(Stored records)
------------------------------------------------------------------------
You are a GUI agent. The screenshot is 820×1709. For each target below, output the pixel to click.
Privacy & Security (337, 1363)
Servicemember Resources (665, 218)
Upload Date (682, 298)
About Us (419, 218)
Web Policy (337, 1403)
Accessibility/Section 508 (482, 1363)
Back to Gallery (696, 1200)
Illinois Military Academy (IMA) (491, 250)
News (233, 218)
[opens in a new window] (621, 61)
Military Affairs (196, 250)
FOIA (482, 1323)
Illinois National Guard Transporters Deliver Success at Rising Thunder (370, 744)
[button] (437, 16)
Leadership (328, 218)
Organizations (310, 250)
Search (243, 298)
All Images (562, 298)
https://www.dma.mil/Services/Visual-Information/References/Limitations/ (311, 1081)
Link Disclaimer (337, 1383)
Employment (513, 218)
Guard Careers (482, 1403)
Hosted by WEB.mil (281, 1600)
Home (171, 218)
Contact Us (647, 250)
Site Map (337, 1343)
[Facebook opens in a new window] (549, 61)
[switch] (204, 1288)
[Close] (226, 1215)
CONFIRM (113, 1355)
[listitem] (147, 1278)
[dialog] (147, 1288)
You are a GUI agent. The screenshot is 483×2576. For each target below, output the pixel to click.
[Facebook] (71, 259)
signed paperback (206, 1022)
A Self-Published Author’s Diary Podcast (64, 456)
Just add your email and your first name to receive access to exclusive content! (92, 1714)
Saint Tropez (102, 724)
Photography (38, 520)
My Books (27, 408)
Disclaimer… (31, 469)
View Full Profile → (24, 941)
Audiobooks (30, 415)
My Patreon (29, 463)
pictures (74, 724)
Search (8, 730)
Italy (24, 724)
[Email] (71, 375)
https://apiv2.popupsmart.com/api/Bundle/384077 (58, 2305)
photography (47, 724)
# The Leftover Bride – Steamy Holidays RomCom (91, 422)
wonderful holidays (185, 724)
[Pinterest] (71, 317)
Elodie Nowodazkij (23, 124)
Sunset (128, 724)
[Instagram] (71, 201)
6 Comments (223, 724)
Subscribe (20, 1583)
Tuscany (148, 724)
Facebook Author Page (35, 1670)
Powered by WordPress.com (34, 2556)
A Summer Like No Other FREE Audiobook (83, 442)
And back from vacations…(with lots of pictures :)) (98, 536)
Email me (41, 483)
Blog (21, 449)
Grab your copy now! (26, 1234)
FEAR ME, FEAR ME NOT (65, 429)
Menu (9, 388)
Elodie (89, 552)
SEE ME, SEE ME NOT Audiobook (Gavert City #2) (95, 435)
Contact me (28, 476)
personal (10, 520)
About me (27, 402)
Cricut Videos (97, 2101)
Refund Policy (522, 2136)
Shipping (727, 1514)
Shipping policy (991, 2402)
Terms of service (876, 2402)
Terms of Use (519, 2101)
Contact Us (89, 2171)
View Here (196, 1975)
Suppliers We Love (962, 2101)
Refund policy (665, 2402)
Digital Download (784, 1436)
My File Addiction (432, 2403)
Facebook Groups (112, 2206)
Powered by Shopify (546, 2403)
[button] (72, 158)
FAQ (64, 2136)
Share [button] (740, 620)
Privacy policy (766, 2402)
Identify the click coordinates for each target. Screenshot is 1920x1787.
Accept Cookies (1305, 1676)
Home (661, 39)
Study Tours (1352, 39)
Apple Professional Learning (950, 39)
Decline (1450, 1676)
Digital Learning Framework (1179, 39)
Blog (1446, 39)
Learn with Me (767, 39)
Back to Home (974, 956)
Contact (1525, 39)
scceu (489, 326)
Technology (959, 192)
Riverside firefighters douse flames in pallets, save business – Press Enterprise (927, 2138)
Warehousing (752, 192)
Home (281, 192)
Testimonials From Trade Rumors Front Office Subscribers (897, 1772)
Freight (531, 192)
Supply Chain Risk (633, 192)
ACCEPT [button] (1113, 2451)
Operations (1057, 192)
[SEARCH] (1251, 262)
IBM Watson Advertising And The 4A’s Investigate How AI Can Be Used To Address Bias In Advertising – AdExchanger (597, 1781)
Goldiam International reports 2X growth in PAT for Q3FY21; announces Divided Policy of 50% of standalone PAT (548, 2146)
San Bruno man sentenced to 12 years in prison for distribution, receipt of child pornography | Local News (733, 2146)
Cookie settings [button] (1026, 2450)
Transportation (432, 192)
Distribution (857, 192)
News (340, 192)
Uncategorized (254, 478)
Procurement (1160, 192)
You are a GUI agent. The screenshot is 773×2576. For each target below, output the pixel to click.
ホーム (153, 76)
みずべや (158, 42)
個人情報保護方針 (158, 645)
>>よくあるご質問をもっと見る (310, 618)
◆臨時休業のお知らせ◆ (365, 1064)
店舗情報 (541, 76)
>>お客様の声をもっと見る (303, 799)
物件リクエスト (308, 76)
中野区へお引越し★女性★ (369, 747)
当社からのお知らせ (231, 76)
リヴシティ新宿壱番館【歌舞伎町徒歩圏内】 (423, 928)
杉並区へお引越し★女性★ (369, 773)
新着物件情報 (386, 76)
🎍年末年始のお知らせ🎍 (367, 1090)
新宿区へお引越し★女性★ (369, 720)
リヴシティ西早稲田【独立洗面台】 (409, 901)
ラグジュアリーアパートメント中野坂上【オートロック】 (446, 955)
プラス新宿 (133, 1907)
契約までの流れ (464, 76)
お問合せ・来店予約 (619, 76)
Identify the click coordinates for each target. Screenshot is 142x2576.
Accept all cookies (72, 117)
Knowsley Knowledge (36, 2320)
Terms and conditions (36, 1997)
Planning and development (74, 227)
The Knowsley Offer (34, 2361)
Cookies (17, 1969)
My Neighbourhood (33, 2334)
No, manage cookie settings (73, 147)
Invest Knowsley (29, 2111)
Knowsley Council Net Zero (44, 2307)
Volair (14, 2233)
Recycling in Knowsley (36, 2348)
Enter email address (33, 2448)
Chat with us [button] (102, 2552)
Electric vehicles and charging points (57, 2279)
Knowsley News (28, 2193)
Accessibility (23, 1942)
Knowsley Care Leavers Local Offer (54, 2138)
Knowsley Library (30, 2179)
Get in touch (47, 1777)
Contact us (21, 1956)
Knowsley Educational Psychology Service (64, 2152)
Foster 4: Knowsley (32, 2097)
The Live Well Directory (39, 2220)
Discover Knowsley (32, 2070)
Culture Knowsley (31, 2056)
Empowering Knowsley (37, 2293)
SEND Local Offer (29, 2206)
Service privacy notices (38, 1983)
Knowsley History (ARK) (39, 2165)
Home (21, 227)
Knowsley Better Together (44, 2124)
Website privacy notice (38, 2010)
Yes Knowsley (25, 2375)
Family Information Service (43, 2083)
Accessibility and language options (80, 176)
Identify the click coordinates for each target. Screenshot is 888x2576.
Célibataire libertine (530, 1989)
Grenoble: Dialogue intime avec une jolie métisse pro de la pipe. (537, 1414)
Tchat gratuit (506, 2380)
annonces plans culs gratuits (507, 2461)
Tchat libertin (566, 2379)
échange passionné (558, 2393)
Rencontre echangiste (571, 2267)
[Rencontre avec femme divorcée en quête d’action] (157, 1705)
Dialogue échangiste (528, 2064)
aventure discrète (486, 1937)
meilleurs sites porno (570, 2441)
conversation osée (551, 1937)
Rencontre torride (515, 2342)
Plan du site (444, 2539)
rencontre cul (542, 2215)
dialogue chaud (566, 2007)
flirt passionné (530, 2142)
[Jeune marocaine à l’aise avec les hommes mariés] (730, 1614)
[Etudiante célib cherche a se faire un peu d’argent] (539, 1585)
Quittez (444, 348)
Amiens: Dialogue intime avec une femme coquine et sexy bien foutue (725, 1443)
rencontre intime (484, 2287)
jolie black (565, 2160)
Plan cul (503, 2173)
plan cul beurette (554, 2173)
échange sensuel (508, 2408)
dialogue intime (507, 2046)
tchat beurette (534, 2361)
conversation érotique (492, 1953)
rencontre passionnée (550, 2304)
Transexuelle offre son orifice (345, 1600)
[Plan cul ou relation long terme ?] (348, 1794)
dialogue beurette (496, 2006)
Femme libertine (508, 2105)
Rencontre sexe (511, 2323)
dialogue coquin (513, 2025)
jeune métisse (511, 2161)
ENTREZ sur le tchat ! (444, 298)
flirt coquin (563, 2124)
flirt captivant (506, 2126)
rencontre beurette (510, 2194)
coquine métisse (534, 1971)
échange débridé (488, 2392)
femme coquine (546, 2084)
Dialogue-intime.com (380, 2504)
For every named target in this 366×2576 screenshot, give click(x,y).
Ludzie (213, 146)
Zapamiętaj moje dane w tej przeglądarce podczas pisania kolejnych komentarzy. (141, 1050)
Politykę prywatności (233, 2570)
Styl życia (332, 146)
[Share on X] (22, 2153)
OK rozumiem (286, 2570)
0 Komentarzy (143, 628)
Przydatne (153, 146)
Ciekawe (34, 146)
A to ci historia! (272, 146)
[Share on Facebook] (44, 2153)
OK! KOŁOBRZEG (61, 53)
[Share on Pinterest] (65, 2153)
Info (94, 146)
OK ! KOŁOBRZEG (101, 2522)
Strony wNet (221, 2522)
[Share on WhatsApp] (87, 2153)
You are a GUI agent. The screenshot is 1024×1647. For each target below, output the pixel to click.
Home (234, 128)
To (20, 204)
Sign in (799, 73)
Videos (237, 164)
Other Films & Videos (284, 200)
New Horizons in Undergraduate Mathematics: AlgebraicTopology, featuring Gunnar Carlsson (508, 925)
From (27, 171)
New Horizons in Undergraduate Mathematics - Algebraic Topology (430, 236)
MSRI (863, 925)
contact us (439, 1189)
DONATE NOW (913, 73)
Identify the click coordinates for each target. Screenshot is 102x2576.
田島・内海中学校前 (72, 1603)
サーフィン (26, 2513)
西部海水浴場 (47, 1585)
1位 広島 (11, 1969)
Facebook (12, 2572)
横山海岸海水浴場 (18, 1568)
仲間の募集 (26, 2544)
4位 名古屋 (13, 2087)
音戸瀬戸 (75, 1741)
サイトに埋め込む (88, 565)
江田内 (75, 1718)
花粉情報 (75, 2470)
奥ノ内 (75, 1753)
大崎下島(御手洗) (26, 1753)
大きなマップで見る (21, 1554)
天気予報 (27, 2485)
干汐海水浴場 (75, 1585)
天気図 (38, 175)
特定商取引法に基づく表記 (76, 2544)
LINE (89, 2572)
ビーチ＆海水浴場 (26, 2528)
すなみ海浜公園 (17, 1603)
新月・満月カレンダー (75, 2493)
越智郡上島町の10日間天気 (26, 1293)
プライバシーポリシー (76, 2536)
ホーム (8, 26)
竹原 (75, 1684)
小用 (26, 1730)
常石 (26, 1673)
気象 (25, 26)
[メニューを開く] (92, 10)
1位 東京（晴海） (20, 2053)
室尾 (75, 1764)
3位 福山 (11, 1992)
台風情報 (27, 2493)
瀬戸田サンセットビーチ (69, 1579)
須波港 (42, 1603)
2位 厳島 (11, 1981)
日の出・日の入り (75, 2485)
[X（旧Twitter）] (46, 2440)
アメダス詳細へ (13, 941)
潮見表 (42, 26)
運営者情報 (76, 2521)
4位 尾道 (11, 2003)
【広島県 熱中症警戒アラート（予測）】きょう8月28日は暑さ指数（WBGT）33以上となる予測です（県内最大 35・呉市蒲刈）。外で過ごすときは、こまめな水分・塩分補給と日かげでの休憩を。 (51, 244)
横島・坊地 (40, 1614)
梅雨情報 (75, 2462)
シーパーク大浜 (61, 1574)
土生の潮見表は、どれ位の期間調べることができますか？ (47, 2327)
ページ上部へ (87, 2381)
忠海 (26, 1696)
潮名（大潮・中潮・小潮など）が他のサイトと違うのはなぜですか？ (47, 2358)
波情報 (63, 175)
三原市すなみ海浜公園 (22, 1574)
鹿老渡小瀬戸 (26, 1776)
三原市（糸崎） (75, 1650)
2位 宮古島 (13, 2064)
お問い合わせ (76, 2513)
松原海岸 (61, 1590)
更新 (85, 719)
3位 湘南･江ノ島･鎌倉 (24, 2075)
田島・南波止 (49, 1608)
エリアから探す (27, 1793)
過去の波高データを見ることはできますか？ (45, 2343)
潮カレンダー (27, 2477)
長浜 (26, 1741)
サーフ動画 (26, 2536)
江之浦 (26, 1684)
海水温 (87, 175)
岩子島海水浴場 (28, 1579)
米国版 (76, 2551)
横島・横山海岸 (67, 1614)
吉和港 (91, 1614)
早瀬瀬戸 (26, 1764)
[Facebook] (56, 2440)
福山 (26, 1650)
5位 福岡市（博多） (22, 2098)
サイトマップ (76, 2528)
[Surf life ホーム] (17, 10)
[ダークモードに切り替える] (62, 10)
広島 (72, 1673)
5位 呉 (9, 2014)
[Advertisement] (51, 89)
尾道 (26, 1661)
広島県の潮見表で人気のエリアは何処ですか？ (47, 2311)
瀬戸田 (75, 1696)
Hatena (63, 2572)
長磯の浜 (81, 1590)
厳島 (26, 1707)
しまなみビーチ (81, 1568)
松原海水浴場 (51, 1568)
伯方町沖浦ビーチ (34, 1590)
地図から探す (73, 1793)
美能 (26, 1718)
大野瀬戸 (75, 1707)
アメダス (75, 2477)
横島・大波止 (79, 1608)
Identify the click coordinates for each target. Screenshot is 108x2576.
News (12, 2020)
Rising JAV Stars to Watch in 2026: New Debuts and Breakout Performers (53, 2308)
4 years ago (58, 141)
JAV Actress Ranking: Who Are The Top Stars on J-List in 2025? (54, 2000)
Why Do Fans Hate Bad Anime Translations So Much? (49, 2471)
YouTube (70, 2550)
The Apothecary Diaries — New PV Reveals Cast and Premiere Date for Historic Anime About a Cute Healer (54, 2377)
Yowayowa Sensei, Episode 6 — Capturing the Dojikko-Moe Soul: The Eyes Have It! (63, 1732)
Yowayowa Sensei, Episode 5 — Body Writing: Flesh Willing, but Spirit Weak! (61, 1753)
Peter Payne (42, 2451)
------------------------------------------------------------------------
WHAT IS REQUIRED:
Write out exactly the lines above between the line with "潮見表 (42, 26)" and the line with "エリアから探す (27, 1793)", inclusive, and nothing beyond them.

RESULT:
潮見表 (42, 26)
運営者情報 (76, 2521)
4位 尾道 (11, 2003)
【広島県 熱中症警戒アラート（予測）】きょう8月28日は暑さ指数（WBGT）33以上となる予測です（県内最大 35・呉市蒲刈）。外で過ごすときは、こまめな水分・塩分補給と日かげでの休憩を。 (51, 244)
横島・坊地 (40, 1614)
梅雨情報 (75, 2462)
シーパーク大浜 (61, 1574)
土生の潮見表は、どれ位の期間調べることができますか？ (47, 2327)
ページ上部へ (87, 2381)
忠海 (26, 1696)
潮名（大潮・中潮・小潮など）が他のサイトと違うのはなぜですか？ (47, 2358)
波情報 (63, 175)
三原市すなみ海浜公園 (22, 1574)
鹿老渡小瀬戸 (26, 1776)
三原市（糸崎） (75, 1650)
2位 宮古島 (13, 2064)
お問い合わせ (76, 2513)
松原海岸 (61, 1590)
更新 (85, 719)
3位 湘南･江ノ島･鎌倉 (24, 2075)
田島・南波止 (49, 1608)
エリアから探す (27, 1793)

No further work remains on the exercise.